Ukrainian women have assumed roles they never anticipated—managing logistics for humanitarian efforts, serving as combat medics, running businesses from exile, or simply maintaining family cohesion amid chaos. “Women don’t wait for permission,” Wrobel observes. “They lead, they rebuild, they protect, and they do it with remarkable clarity. They don’t see themselves as heroes, yet their actions define courage in its purest form.”

The concept of reinvention anchors the book but appears in a distinctive context. Unlike the planned transformations common in business literature or self-help guides, these were forced reinventions occurring in real-time, “without a plan, without certainty, often driven by nothing but instinct and survival.” Yet from these urgent adaptations emerged, “new identities, new roles, new communities, and, ultimately, a redefined sense of self.”

Tangible impact

Crafting the book presented unique challenges. Wrobel sought to honour the emotional weight of the narratives while keeping them accessible. “I wanted to avoid clichés and narratives that reduced these women to symbols of resilience,” he says. “They are real people, with complex emotions, doubts, and fears.” Finding the right balance between “raw reality with hope” proved difficult but essential.

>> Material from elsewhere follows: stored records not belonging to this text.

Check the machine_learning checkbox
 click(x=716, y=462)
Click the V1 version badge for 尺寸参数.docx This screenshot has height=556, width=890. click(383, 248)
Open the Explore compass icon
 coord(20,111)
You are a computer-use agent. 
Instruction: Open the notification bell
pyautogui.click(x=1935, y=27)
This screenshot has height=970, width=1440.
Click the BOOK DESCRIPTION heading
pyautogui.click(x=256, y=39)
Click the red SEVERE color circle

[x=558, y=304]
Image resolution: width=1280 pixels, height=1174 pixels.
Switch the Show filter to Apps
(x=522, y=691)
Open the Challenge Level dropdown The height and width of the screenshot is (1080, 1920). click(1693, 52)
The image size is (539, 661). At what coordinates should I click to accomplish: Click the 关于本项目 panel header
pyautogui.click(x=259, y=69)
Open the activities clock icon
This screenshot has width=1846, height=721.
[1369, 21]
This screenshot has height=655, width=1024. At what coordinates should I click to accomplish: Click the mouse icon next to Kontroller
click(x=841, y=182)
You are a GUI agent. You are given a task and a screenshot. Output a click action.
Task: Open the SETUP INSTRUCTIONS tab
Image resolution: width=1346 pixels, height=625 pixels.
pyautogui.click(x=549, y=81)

The book represents more than documentation—it aims for tangible impact. Twenty-five per cent of net proceeds will support UNITED24, an initiative funding humanitarian relief, medical aid, and reconstruction in Ukraine. By directing resources to these efforts, Wrobel hopes “these stories don’t just inspire, but also contribute to tangible change.”

Beyond financial contributions, the author suggests readers can help by, “keeping Ukraine in the conversation, supporting Ukrainian businesses, and amplifying Ukrainian voices.”

Renowned Polish film director Agnieszka Holland has endorsed the book, noting: “Today, it is especially important to hear what Ukrainian women have to say. Their voices carry the profound weight of human experience, and this book helps us both understand and deeply feel that experience.”

While rooted in Ukraine’s specific context, the book’s themes transcend national boundaries. Resilience, forced transformation, and adaptation to radical change are universal human experiences. Wrobel hopes readers gain “a deeper understanding of the human cost of war, but also a renewed belief in the power of individuals to reshape their own futures—even in the most impossible circumstances.”

Ordinarily Unusual: The Quiet Reinvention of Ukrainian Women is available now. Beyond documenting history, it affirms storytelling’s power to shape it. As Wrobel concludes, “Stories—when shared—have the power to change the world.”